SUPPLIED RECORDS

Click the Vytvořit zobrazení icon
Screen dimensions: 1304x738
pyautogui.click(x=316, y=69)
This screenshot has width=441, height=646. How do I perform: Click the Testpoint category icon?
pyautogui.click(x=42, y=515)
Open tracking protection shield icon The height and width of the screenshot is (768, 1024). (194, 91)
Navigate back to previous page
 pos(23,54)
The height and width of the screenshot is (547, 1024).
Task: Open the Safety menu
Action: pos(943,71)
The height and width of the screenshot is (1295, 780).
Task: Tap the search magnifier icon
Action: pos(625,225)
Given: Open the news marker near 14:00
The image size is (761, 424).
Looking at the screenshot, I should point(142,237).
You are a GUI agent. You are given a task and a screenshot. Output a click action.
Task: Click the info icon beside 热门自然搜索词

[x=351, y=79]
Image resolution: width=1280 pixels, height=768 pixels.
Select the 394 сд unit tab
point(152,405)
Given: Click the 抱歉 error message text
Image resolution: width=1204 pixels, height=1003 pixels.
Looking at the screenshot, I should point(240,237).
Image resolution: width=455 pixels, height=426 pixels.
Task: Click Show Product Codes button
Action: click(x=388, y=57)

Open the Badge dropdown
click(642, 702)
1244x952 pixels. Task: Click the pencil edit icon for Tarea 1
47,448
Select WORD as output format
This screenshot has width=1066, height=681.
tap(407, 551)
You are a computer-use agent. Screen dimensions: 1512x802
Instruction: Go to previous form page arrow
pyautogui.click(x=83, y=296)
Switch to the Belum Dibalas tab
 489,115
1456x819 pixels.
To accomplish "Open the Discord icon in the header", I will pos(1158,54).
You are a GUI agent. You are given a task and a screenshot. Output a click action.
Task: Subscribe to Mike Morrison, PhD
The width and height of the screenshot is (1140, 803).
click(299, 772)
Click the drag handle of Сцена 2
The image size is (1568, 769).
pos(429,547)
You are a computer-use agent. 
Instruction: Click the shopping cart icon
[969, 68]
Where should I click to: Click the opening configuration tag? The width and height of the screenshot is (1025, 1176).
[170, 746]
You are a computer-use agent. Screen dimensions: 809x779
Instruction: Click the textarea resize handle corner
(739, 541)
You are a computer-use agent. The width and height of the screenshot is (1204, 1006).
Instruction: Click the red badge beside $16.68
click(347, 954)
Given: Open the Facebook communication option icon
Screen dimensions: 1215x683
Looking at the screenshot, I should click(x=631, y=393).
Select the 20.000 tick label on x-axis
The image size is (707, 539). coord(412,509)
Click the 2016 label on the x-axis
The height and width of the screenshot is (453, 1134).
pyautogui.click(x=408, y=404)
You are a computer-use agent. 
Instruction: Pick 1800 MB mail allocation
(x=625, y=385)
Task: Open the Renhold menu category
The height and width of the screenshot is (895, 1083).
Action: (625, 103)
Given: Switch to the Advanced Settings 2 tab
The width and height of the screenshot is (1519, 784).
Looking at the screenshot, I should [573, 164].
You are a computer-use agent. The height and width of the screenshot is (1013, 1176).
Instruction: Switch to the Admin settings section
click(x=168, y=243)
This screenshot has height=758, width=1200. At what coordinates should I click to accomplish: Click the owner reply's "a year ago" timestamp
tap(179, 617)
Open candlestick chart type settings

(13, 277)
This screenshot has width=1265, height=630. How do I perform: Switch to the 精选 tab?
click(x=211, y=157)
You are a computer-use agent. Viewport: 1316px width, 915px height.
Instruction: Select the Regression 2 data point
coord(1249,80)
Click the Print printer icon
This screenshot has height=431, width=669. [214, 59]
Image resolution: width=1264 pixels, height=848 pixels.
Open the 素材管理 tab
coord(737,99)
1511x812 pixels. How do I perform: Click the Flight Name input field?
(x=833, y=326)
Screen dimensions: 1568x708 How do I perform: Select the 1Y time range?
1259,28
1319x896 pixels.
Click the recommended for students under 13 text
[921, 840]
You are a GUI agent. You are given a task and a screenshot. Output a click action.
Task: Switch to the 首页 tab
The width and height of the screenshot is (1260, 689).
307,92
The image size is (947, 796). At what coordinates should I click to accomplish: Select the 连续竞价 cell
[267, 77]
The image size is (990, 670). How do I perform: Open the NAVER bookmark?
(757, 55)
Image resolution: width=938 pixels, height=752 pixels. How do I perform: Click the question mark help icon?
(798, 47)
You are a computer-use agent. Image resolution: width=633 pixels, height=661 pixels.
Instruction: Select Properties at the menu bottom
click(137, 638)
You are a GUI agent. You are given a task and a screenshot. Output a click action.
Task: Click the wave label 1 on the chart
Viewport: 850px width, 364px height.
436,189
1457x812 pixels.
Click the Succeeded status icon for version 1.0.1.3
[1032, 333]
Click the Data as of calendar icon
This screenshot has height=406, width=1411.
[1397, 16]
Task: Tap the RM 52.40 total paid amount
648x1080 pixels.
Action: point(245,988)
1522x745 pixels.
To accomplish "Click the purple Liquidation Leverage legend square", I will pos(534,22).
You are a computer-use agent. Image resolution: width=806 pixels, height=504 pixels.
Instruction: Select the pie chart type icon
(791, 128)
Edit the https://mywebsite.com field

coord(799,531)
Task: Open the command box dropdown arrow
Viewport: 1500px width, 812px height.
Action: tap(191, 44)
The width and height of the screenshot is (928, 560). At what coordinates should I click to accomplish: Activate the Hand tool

EXERCISE INSTRUCTIONS
Please output the full listing one more time, exactly.

ANSWER SPACE
Click the Vytvořit zobrazení icon
Screen dimensions: 1304x738
pyautogui.click(x=316, y=69)
This screenshot has width=441, height=646. How do I perform: Click the Testpoint category icon?
pyautogui.click(x=42, y=515)
Open tracking protection shield icon The height and width of the screenshot is (768, 1024). (194, 91)
Navigate back to previous page
 pos(23,54)
The height and width of the screenshot is (547, 1024).
Task: Open the Safety menu
Action: pos(943,71)
The height and width of the screenshot is (1295, 780).
Task: Tap the search magnifier icon
Action: pos(625,225)
Given: Open the news marker near 14:00
The image size is (761, 424).
Looking at the screenshot, I should point(142,237).
You are a GUI agent. You are given a task and a screenshot. Output a click action.
Task: Click the info icon beside 热门自然搜索词

[x=351, y=79]
Image resolution: width=1280 pixels, height=768 pixels.
Select the 394 сд unit tab
point(152,405)
Given: Click the 抱歉 error message text
Image resolution: width=1204 pixels, height=1003 pixels.
Looking at the screenshot, I should point(240,237).
Image resolution: width=455 pixels, height=426 pixels.
Task: Click Show Product Codes button
Action: click(x=388, y=57)

Open the Badge dropdown
click(642, 702)
1244x952 pixels. Task: Click the pencil edit icon for Tarea 1
47,448
Select WORD as output format
This screenshot has width=1066, height=681.
tap(407, 551)
You are a computer-use agent. Screen dimensions: 1512x802
Instruction: Go to previous form page arrow
pyautogui.click(x=83, y=296)
Switch to the Belum Dibalas tab
 489,115
1456x819 pixels.
To accomplish "Open the Discord icon in the header", I will pos(1158,54).
You are a GUI agent. You are given a task and a screenshot. Output a click action.
Task: Subscribe to Mike Morrison, PhD
The width and height of the screenshot is (1140, 803).
click(299, 772)
Click the drag handle of Сцена 2
The image size is (1568, 769).
pos(429,547)
You are a computer-use agent. 
Instruction: Click the shopping cart icon
[969, 68]
Where should I click to: Click the opening configuration tag? The width and height of the screenshot is (1025, 1176).
[170, 746]
You are a computer-use agent. Screen dimensions: 809x779
Instruction: Click the textarea resize handle corner
(739, 541)
You are a computer-use agent. The width and height of the screenshot is (1204, 1006).
Instruction: Click the red badge beside $16.68
click(347, 954)
Given: Open the Facebook communication option icon
Screen dimensions: 1215x683
Looking at the screenshot, I should click(x=631, y=393).
Select the 20.000 tick label on x-axis
The image size is (707, 539). coord(412,509)
Click the 2016 label on the x-axis
The height and width of the screenshot is (453, 1134).
pyautogui.click(x=408, y=404)
You are a computer-use agent. 
Instruction: Pick 1800 MB mail allocation
(x=625, y=385)
Task: Open the Renhold menu category
The height and width of the screenshot is (895, 1083).
Action: (625, 103)
Given: Switch to the Advanced Settings 2 tab
The width and height of the screenshot is (1519, 784).
Looking at the screenshot, I should [573, 164].
You are a computer-use agent. The height and width of the screenshot is (1013, 1176).
Instruction: Switch to the Admin settings section
click(x=168, y=243)
This screenshot has height=758, width=1200. At what coordinates should I click to accomplish: Click the owner reply's "a year ago" timestamp
tap(179, 617)
Open candlestick chart type settings

(13, 277)
This screenshot has width=1265, height=630. How do I perform: Switch to the 精选 tab?
click(x=211, y=157)
You are a computer-use agent. Viewport: 1316px width, 915px height.
Instruction: Select the Regression 2 data point
coord(1249,80)
Click the Print printer icon
This screenshot has height=431, width=669. [214, 59]
Image resolution: width=1264 pixels, height=848 pixels.
Open the 素材管理 tab
coord(737,99)
1511x812 pixels. How do I perform: Click the Flight Name input field?
(x=833, y=326)
Screen dimensions: 1568x708 How do I perform: Select the 1Y time range?
1259,28
1319x896 pixels.
Click the recommended for students under 13 text
[921, 840]
You are a GUI agent. You are given a task and a screenshot. Output a click action.
Task: Switch to the 首页 tab
The width and height of the screenshot is (1260, 689).
307,92
The image size is (947, 796). At what coordinates should I click to accomplish: Select the 连续竞价 cell
[267, 77]
The image size is (990, 670). How do I perform: Open the NAVER bookmark?
(757, 55)
Image resolution: width=938 pixels, height=752 pixels. How do I perform: Click the question mark help icon?
(798, 47)
You are a computer-use agent. Image resolution: width=633 pixels, height=661 pixels.
Instruction: Select Properties at the menu bottom
click(137, 638)
You are a GUI agent. You are given a task and a screenshot. Output a click action.
Task: Click the wave label 1 on the chart
Viewport: 850px width, 364px height.
436,189
1457x812 pixels.
Click the Succeeded status icon for version 1.0.1.3
[1032, 333]
Click the Data as of calendar icon
This screenshot has height=406, width=1411.
[1397, 16]
Task: Tap the RM 52.40 total paid amount
648x1080 pixels.
Action: point(245,988)
1522x745 pixels.
To accomplish "Click the purple Liquidation Leverage legend square", I will pos(534,22).
You are a computer-use agent. Image resolution: width=806 pixels, height=504 pixels.
Instruction: Select the pie chart type icon
(791, 128)
Edit the https://mywebsite.com field

coord(799,531)
Task: Open the command box dropdown arrow
Viewport: 1500px width, 812px height.
Action: tap(191, 44)
The width and height of the screenshot is (928, 560). At what coordinates should I click to accomplish: Activate the Hand tool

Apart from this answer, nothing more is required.